### ARTICLE
----------------
If you live in Florida and/or have paid attention to the weather forecast for this area, you know we've essentially been underwater.
This is but a mere drizzle. But I realized today that this is the only picture of me in the rain! |
The past three days have been nothing but rain. Not just little happy summer showers. Imagine Forrest Gump-esque precipitation (you know, without all the Vietnam War stuff).
I get it, dude. |
Of course, you all know that my job means I need to be outside all day. For us there is no refuge from the elements, until it's time to go home. So when the skies opened up and flash flood warnings poured in, my coworkers and I spent a lot of the day sloshing around.
On Friday, I passed a coworker as she went to do a dolphin encounter. Through the torrential downpour, our hair plastered to our faces and water streaming down the backs of our wetsuits, she smiled and started singing an 80s pop song (I can't remember which one, because my brain later flooded and I lost like half of my memory). Everyone around us started laughing and dancing.
The crooning coworker then said, "We are just a bunch of BAs*. We just dance around in the rain and go about our day."
THE example of a BA |
She was totally right. Not to say I love all of the weather I experience as a trainer (I HATE WINTER WITH EVERYTHING INSIDE OF ME), but rain is FUN. Especially when the air temperature isn't sub zero, you can have the time of your life in the deluge if only you just accept that every cell in your body is going to be thoroughly soaked.
What about the animals, you ask? They're a bunch of BAs, too. They dolphins don't have anything to complain about, because they're wet all the time anyway. The pinnipeds celebrate the cooler temperatures with naps. I mean, what better thing to do on a rainy day? The otters play around in it, and then go dry off in their den, and then come back out and play, and find rocks, and look at shiny objects, and plot the demise of the universe, but not of course before they take a nap, too.
----------------
### RECORDED INFORMATION
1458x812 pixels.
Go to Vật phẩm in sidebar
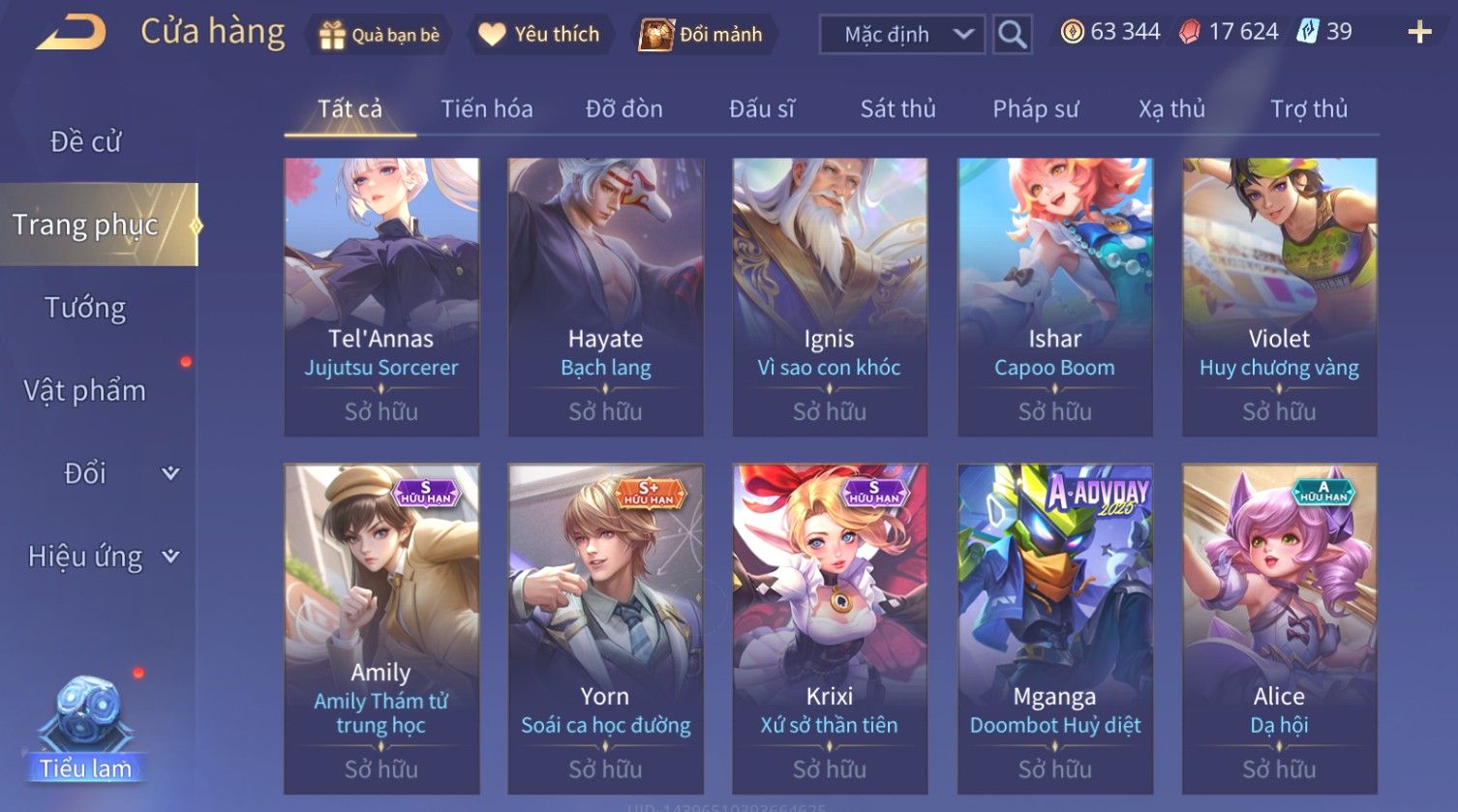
----------------
### PROBLEMS TO WORK ON
A) Please duplicate a passage from the rainy-day post above, beginning at the words "What about the" and stopping after the words "a nap, too.".
B) Decide whether each statement agrees with the rainy-day post above, answering yes or no and quoting the words that settle it:
(i) The rain had gone on for three days.
(ii) The writer recalls which 80s pop song the coworker sang.
(iii) The pinnipeds respond to the cooler weather by napping.

### THE RESPONSES
A)
What about the animals, you ask? They're a bunch of BAs, too. They dolphins don't have anything to complain about, because they're wet all the time anyway. The pinnipeds celebrate the cooler temperatures with naps. I mean, what better thing to do on a rainy day? The otters play around in it, and then go dry off in their den, and then come back out and play, and find rocks, and look at shiny objects, and plot the demise of the universe, but not of course before they take a nap, too.

B)
(i) Yes: "The past three days have been nothing but rain."
(ii) No: "I can't remember which one"
(iii) Yes: "The pinnipeds celebrate the cooler temperatures with naps."